Monetary authorities around the world could make it considerably more difficult to pay and accept bribes, launder money, evade taxes, and engage in a host of other criminal conduct by simply printing smaller notes. Any resulting inconvenience to legitimate activity, which would likely be small, would be well worth the trouble. Indeed, many monetary authorities have already stopped issuing high-denomination bills because they were used frequently or even predominantly in criminal activity. The European Central Bank, for example, discontinued the €500 ($598) note in 2018 for fear that it enabled drug trafficking, money laundering, and terrorist financing. Singapore stopped issuing its S$10,000 ($7,431) note in 2010 to combat money laundering. And in 2016, India eliminated the ₹500 ($7) and ₹1,000 ($13) rupee notes (though the rollout of this plan was enough of a debacle that it may serve as a cautionary example of how not to implement this sort of change). Many high-denomination notes remain in print, however, including the $100, €200 ($239), €100 ($120), and JP¥10,000 ($92).

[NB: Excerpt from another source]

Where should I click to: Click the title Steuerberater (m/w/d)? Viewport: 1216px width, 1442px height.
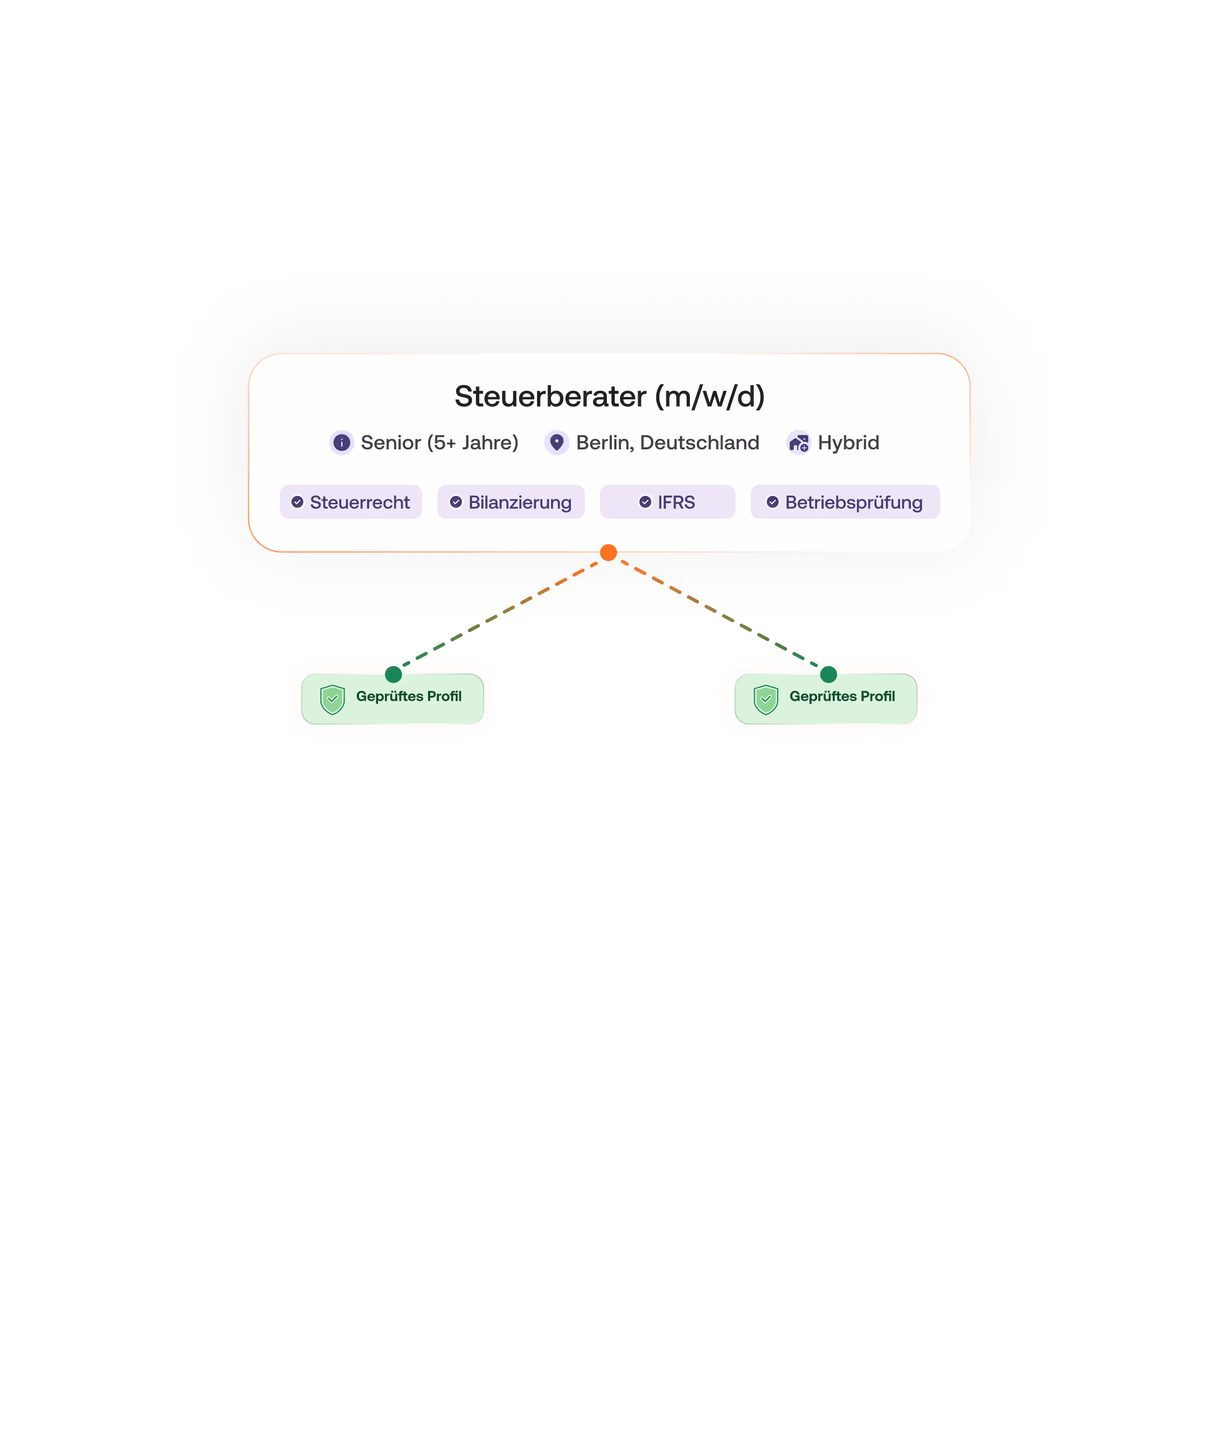610,396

While unilateral action by national monetary authorities to discontinue these and other high-denomination notes would be helpful, coordinated action would be preferable. After all, cash is fungible: While eliminating any one high-denomination note would be an improvement, some criminal activity would likely shift to another. The good news is that relatively few countries issue problematically large notes. In fact, unified action by the G20 would include nearly all high-denomination notes, and there is a good chance that the remaining few issuers could be persuaded to join as well.